6 En toen hij onder hen niet meer dan tien dagen doorgebracht had, kwam hij af naar Cesaréa; en de volgende dag, op de rechterstoel gezeten zijnde, beval hij, dat Paulus zou voor gebracht worden.
7 En toen hij daar gekomen was, stonden de Joden, die van Jeruzalem afgekomen waren, rondom hem , vele en zware beschuldigingen tegen Paulus voortbrengende, die zij niet konden bewijzen;
8 Daar hij, zich verantwoordende, zeide: Ik heb noch tegen de wet der Joden, noch tegen de tempel, noch tegen de keizer iets gezondigd.
9 Maar Festus, willende de Joden gunst bewijzen, antwoordde Paulus, en zeide: Wilt gij naar Jeruzalem opgaan, en aldaar voor mij over deze dingen geoordeeld worden?
10 En Paulus zeide: Ik sta voor de rechterstoel van de keizer, waar ik geoordeeld moet worden; de Joden heb ik geen onrecht gedaan, gelijk gij ook zeer wel weet.
11 Want indien ik onrecht doe, en iets des doods waardig gedaan heb, ik weiger niet te sterven; maar indien er niets is van hetgeen, waarvan dezen mij beschuldigen, zo kan niemand mij hun uit gunst overgeven. Ik beroep mij op de keizer.
12 Toen antwoordde Festus, als hij met de raad gesproken had: Hebt gij u op de keizer beroepen? Gij zult tot de keizer gaan.
Festus en Agrippa
13 En toen enige dagen voorbijgegaan waren, kwamen koning Agrippa en Berníce te Cesaréa, om Festus te begroeten.

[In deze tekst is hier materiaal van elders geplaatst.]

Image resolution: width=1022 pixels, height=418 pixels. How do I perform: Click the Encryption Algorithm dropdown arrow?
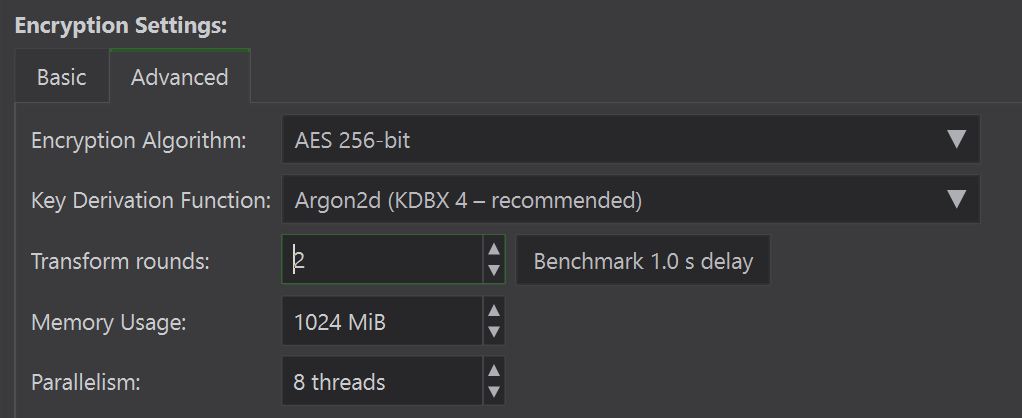[956, 140]
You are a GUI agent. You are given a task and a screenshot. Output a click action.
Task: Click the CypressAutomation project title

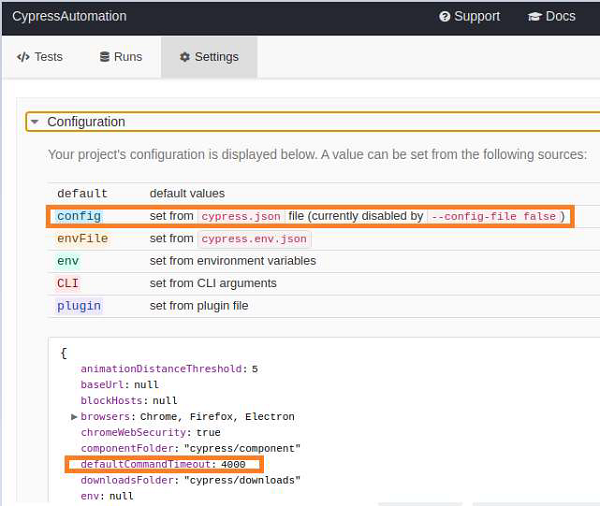[x=69, y=17]
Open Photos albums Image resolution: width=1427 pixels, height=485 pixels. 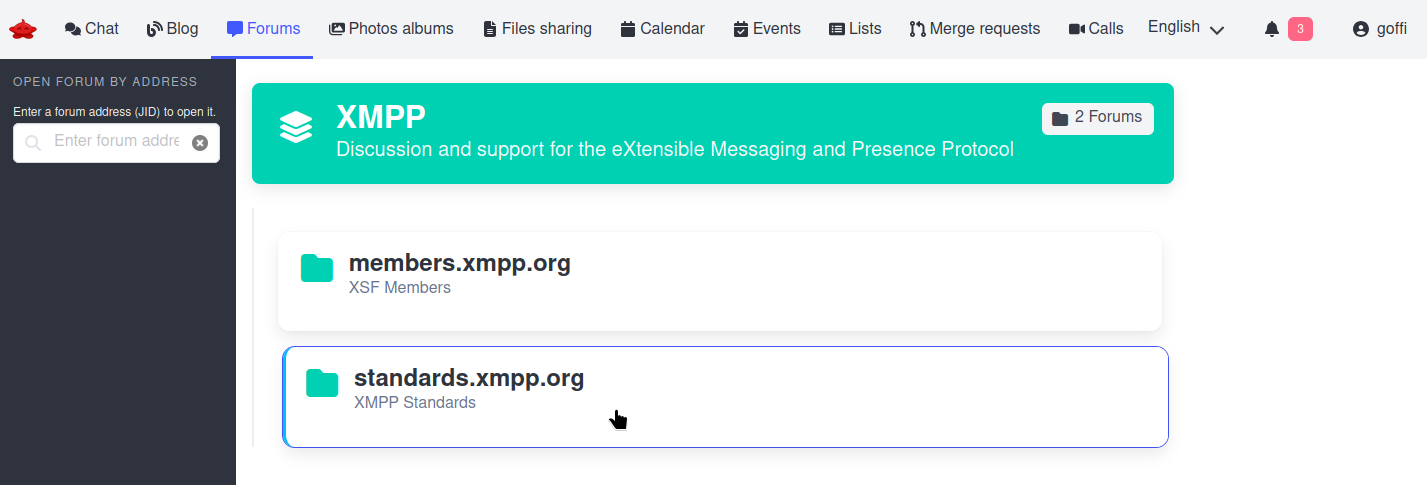pyautogui.click(x=391, y=29)
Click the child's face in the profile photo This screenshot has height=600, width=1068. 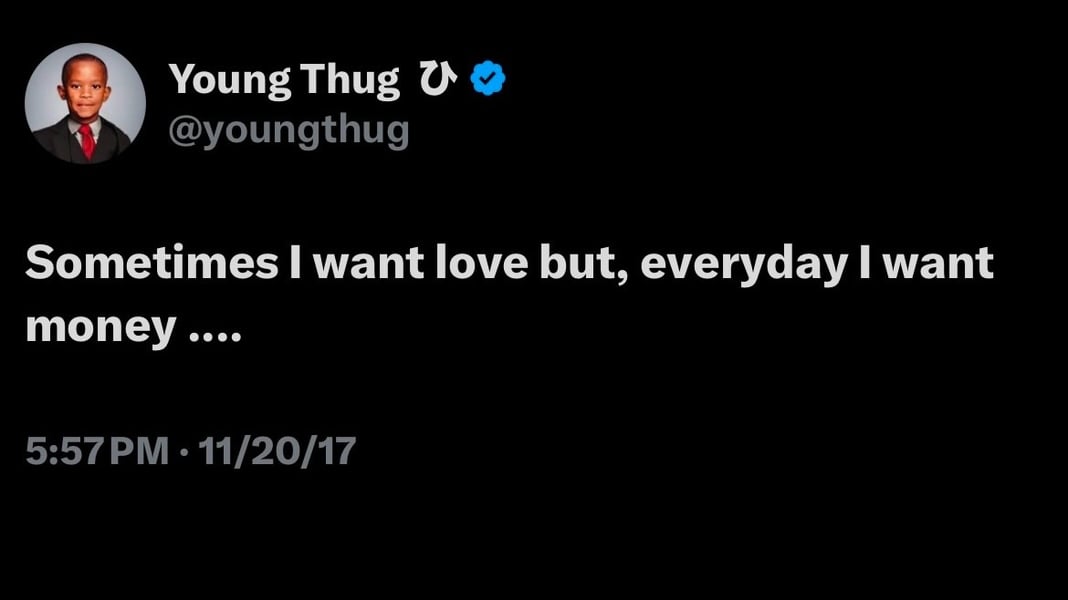(x=84, y=90)
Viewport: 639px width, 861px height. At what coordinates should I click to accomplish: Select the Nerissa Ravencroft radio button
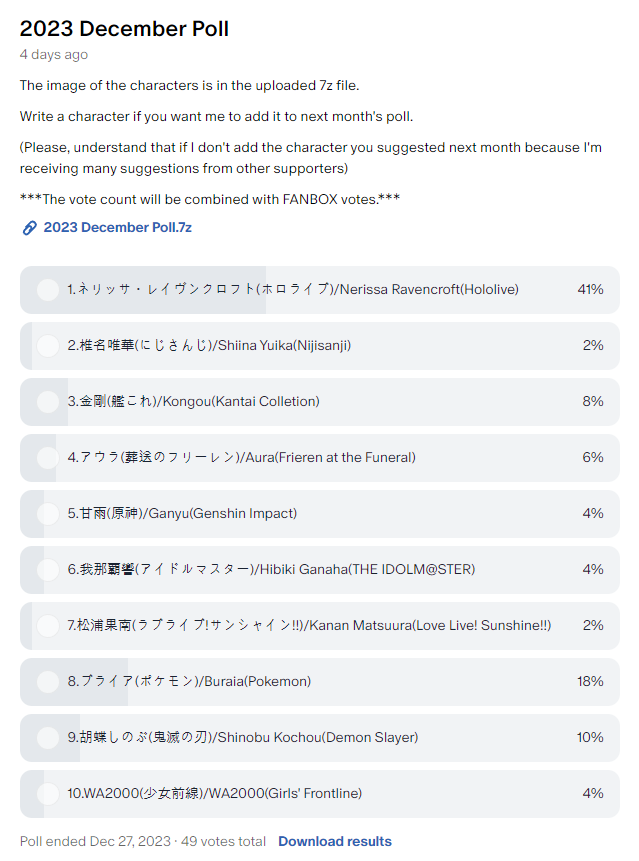pos(47,290)
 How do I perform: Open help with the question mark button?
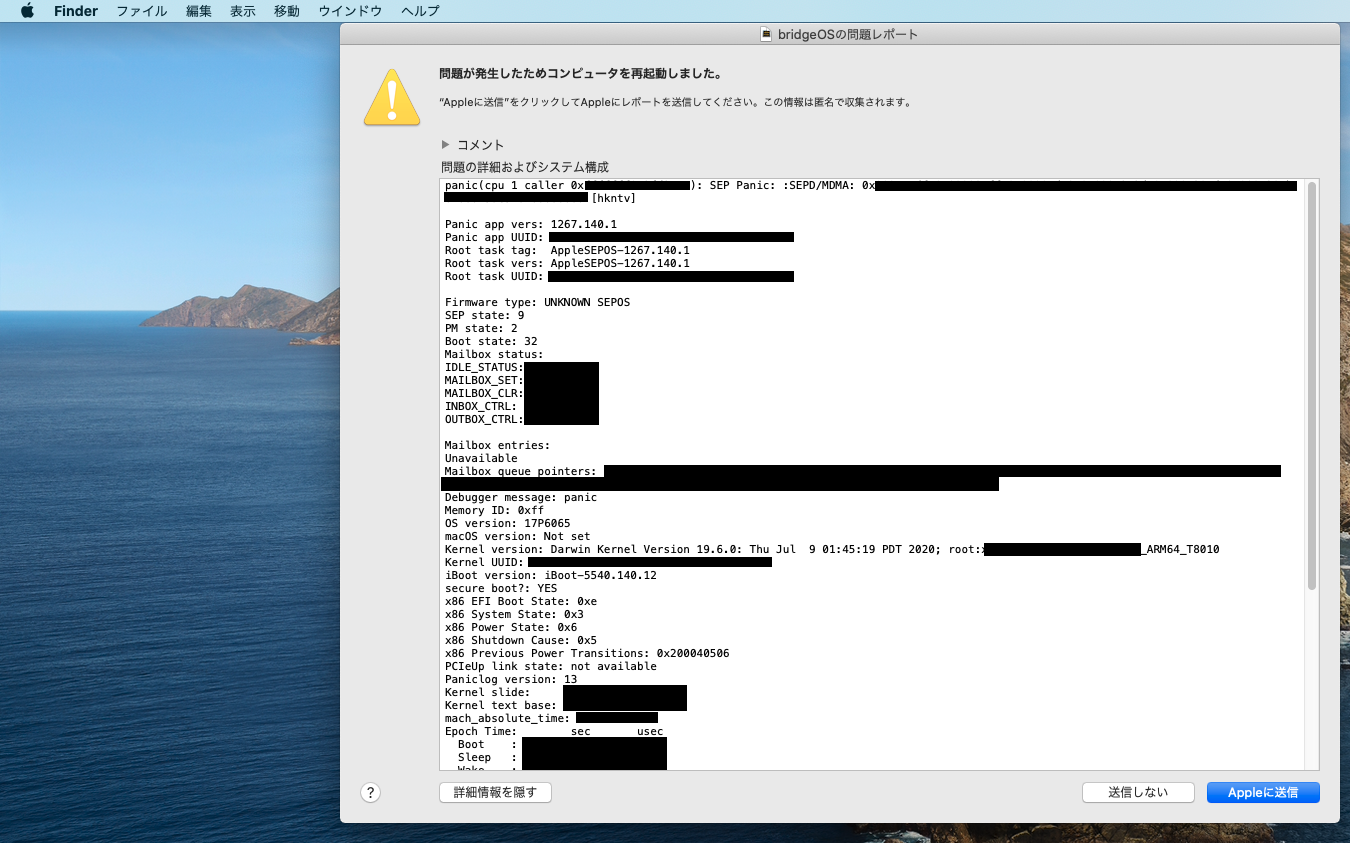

14 En toen zij aldaar vele dagen doorgebracht hadden, heeft Festus de zaken van Paulus aan de koning verhaald, zeggende: Hier is een zeker man door Felix gevangen gelaten;
15 Om wiens wil, toen ik te Jeruzalem was, de overpriesters en de ouderlingen der Joden verschenen, begerende een vonnis tegen hem;
16 Aan wie ik antwoordde, dat de Romeinen de gewoonte niet hebben, enig mens uit gunst ter dood over te geven, eer de beschuldigde de beschuldigers tegenwoordig heeft, en plaats van verantwoording gekregen heeft over de beschuldiging.
17 Toen zij dan gezamenlijk alhier gekomen waren, zo heb ik, geen uitstel nemende, de dag daarop op de rechterstoel gezeten, bevolen, dat de man zou voor gebracht worden;
18 Aangaande welke de beschuldigers, hier staande, geen zaak hebben voorgebracht, waarvan ik vermoedde;
19 Maar hadden tegen hem enige vragen over hun godsdienst, en over een zekere Jezus, Die gestorven was, van Wie Paulus zeide, dat Hij leeft.
20 En toen ik over de onderzoeking van deze zaak in twijfel was, zeide ik, of hij naar Jeruzalem wilde gaan en aldaar over deze dingen geoordeeld worden.
21 En toen Paulus zich beriep, dat men hem tot de kennis van de keizer bewaren zou, zo heb ik bevolen, dat hij bewaard zou worden, tot de tijd, dat ik hem tot de keizer zenden zou.
22 En Agrippa zeide tot Festus: Ik wilde ook zelf die mens wel horen. En hij zeide: Morgen zult gij hem horen.
Paulus voor Agrippa
23 De volgende dag dan, toen Agrippa gekomen was en Berníce, met grote pracht, en toen zij ingegaan waren in het rechthuis, met de oversten over duizend, en de mannen, die de voornaamsten der stad waren, werd Paulus op bevel van Festus voor gebracht.
24 En Festus zeide: Koning Agrippa, en gij mannen allen, die met ons hier tegenwoordig zijt, gij ziet deze, over wie mij de ganse menigte der Joden heeft aangesproken, beide te Jeruzalem en hier, roepende, dat hij niet meer behoort te leven.
25 Maar ik bevonden hebbende, dat hij niets des doods waardig gedaan had, en daar hij ook zelf zich op de keizer beroepen heeft, heb besloten hem te zenden.
26 Over wie ik niets zekers heb aan de heer te schrijven; daarom heb ik hem voor u voorgebracht, en meest voor u, koning Agrippa, opdat ik, na gedane onderzoeking, wat heb te schrijven.
27 Want het dunkt mij tegen rede, een gevangene te zenden, en niet ook de beschuldigingen, die tegen hem zijn, te kennen te geven.